■ **INPUT FOR THIS TASK**
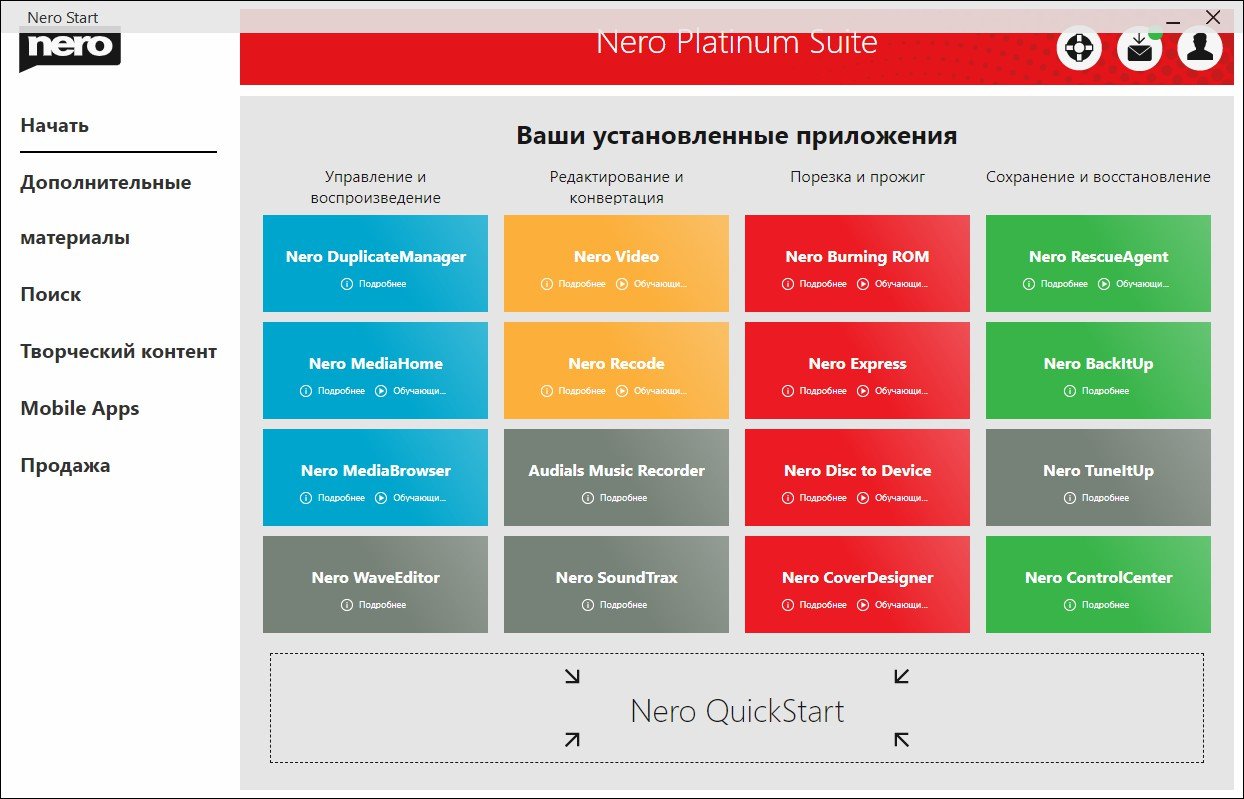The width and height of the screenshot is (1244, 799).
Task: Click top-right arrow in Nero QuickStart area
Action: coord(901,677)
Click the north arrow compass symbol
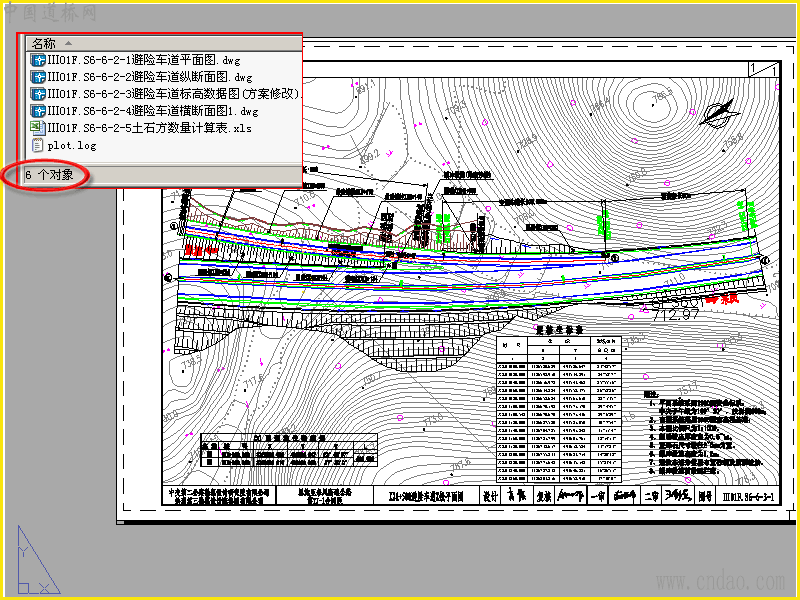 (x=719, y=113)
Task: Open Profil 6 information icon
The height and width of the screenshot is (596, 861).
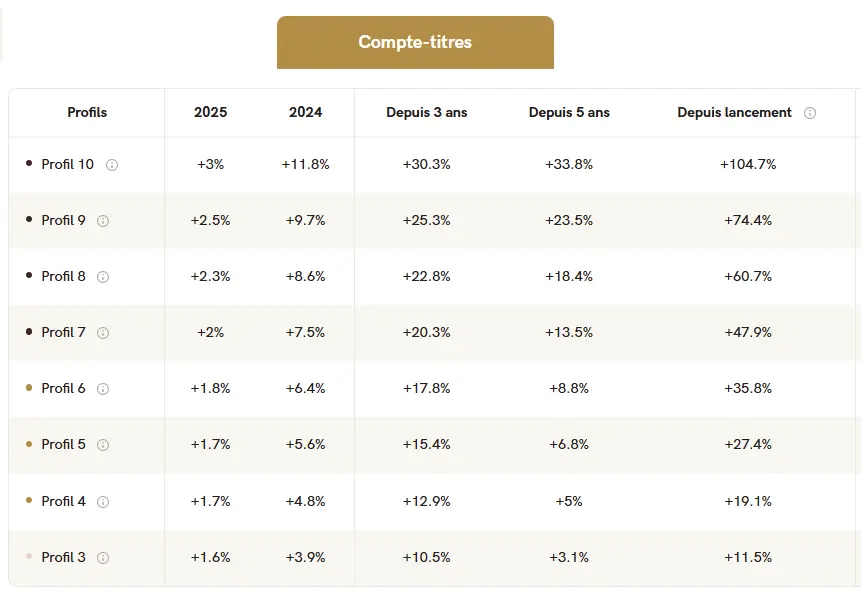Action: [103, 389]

■ **PROBLEM STATEMENT**
Leave every picture out, and reproduce exactly the lines from the line bearing "Click the north arrow compass symbol" through the closing line of the material above.

■ **ANSWER FOR THE TASK**
Click the north arrow compass symbol
 (x=719, y=113)
Task: Open Profil 6 information icon
The height and width of the screenshot is (596, 861).
Action: [103, 389]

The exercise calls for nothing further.